-- Opening Marker --
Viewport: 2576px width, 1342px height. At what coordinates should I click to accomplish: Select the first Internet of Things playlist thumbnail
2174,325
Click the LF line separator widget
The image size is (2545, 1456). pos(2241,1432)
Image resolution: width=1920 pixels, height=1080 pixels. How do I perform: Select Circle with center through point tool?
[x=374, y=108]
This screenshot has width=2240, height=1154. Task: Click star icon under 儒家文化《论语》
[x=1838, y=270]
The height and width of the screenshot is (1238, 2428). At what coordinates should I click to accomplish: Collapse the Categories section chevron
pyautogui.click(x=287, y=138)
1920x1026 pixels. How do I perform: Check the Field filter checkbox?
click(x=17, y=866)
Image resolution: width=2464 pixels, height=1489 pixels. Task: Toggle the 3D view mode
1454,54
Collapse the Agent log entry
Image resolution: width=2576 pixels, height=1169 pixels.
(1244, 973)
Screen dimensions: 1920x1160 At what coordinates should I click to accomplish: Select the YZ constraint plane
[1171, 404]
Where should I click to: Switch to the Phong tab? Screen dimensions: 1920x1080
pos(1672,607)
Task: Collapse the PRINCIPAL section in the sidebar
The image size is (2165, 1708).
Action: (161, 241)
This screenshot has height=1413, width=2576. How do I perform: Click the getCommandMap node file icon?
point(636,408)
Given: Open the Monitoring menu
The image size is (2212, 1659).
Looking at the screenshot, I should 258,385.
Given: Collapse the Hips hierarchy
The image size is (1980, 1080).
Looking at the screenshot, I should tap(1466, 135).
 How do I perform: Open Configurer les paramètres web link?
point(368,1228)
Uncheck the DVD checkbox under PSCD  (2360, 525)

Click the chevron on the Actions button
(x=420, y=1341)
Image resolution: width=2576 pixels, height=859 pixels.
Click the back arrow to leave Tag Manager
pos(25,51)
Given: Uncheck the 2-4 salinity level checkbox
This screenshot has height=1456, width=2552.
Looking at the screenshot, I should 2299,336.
-- Closing Marker --
### What you will do
Quote, without any change, each line from the one that contains "This screenshot has height=1413, width=2576." through the end of the material.

### Task solution
This screenshot has height=1413, width=2576. How do I perform: Click the getCommandMap node file icon?
point(636,408)
Given: Open the Monitoring menu
The image size is (2212, 1659).
Looking at the screenshot, I should 258,385.
Given: Collapse the Hips hierarchy
The image size is (1980, 1080).
Looking at the screenshot, I should tap(1466, 135).
 How do I perform: Open Configurer les paramètres web link?
point(368,1228)
Uncheck the DVD checkbox under PSCD  (2360, 525)

Click the chevron on the Actions button
(x=420, y=1341)
Image resolution: width=2576 pixels, height=859 pixels.
Click the back arrow to leave Tag Manager
pos(25,51)
Given: Uncheck the 2-4 salinity level checkbox
This screenshot has height=1456, width=2552.
Looking at the screenshot, I should 2299,336.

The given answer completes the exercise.